We first performed t-tests for a quick intuition on parameter differences between the conjoint and disjoint conditions across all participants (Table 3), then to validate those effects with robust statistical analysis and examine their potential interaction with stage order groups, we ran a multilevel linear regression model predicting each parameter value from condition, stage order group, and their interaction (equation 3). For each of the multilevel models, the first measure of interest was the intraclass correlation (ICC). Typically, the ICC is calculated from an unconditional model which includes only a fixed intercept and random participant intercepts. This model helps to estimate the variance attributable to differences between participants, thereby assessing the reliability of measurements within the same participant across different conditions.

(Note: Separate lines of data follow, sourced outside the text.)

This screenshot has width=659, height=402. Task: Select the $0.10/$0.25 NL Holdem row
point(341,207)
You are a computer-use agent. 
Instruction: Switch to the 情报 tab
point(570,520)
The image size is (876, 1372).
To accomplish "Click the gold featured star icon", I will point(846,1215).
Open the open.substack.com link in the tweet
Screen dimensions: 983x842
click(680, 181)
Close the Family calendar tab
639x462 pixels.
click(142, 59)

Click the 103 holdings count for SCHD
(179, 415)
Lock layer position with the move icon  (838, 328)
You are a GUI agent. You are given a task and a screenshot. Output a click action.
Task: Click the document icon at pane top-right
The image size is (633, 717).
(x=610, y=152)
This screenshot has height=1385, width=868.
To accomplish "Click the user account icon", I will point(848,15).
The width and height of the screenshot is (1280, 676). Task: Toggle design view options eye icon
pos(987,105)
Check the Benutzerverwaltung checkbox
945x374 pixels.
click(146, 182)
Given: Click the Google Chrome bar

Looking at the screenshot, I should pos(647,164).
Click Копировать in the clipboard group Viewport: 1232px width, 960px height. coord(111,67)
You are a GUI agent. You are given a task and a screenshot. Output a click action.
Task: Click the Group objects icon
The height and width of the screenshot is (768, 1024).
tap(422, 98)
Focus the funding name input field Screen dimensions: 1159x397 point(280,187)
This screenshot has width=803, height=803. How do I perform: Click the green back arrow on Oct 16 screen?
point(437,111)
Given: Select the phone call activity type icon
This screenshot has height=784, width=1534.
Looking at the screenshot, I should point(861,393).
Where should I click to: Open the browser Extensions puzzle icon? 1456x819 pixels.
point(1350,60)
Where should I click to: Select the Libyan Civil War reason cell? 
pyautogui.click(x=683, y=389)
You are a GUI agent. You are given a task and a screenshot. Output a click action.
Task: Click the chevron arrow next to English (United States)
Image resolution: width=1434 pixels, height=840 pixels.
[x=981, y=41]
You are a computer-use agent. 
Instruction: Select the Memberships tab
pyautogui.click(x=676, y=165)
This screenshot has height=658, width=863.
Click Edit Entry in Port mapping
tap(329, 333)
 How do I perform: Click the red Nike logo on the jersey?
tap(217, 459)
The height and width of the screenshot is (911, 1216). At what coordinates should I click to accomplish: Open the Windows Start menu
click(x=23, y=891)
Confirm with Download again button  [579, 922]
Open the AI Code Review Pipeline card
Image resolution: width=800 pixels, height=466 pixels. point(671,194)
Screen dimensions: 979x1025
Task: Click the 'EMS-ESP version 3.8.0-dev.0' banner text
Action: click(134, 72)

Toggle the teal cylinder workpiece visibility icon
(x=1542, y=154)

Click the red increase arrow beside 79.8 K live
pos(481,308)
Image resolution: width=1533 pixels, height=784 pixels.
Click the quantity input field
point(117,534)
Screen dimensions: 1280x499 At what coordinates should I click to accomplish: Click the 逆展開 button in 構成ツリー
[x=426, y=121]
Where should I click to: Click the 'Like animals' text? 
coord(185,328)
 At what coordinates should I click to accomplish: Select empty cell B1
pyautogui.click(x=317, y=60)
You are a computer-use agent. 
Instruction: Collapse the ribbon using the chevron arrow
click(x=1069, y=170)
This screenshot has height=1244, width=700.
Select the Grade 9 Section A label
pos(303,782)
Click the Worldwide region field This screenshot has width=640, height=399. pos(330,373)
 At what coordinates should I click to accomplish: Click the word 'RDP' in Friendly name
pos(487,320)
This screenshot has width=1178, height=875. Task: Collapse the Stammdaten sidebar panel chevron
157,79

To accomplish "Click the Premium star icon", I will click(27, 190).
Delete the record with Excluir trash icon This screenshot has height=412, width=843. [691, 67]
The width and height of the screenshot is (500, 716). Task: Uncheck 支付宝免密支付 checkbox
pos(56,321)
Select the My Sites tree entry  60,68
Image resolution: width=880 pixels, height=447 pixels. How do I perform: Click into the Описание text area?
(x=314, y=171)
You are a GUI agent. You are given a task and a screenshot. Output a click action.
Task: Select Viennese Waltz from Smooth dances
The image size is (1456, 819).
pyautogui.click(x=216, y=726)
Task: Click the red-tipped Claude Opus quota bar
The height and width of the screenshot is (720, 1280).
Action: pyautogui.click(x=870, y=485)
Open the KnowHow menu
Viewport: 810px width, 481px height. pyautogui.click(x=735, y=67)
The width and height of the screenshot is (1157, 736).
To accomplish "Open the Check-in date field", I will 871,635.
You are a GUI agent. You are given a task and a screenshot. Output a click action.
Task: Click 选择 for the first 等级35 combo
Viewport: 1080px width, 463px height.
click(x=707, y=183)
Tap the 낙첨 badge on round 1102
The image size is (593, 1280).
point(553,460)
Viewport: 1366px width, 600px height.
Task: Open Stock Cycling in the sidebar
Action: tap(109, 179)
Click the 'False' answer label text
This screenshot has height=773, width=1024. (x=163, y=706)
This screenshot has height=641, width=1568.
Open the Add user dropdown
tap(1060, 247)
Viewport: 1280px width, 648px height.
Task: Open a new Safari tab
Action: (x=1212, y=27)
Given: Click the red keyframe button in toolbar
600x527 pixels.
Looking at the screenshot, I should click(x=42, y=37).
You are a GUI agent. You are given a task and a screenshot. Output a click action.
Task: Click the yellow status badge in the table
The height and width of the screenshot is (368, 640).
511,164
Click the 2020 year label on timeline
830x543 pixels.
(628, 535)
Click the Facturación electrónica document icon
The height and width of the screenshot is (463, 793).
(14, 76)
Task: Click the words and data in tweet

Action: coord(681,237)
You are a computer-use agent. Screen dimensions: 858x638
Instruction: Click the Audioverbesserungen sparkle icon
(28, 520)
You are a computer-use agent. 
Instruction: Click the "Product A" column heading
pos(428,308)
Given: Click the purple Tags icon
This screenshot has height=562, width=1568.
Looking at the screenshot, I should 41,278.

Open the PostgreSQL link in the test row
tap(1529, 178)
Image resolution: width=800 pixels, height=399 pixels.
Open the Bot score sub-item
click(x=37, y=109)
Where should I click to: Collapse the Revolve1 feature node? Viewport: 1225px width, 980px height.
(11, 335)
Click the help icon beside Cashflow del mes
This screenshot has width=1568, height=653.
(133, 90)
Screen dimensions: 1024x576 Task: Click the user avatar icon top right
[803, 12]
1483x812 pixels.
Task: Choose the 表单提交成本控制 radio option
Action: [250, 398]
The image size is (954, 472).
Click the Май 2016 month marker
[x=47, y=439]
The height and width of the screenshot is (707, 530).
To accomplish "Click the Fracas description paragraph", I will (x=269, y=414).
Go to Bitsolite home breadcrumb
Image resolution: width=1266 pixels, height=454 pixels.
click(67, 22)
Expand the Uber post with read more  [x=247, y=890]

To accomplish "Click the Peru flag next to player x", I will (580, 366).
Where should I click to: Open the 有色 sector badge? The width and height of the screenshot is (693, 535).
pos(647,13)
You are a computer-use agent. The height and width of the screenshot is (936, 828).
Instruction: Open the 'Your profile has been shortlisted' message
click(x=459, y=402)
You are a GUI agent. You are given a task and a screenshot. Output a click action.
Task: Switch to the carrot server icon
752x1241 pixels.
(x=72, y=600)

In terms of this experiment, this coefficient would represent the correlation or consistency between the participant’s conditions. Next, we compared models with and without an interaction between condition and stage order to test whether adding an interaction improved model fit. To do so, a likelihood ratio test using the ‘anova’ function in R was used, which follows a chi-square distribution. The final statistical test used the interaction in the ‘mixed’ function, which we note should caution the interpretation of main effects. Lastly, the learning rate of the tabular model required more complex variance and correlation structures for its random effects, known as compound symmetry, where the ‘nlme’ package was used instead of ‘lme4’. This often happens when there is a negative correlation in the parameter between the two conditions that the participant is measured in.
Supporting information
S1 Fig. Model credit assignment signatures.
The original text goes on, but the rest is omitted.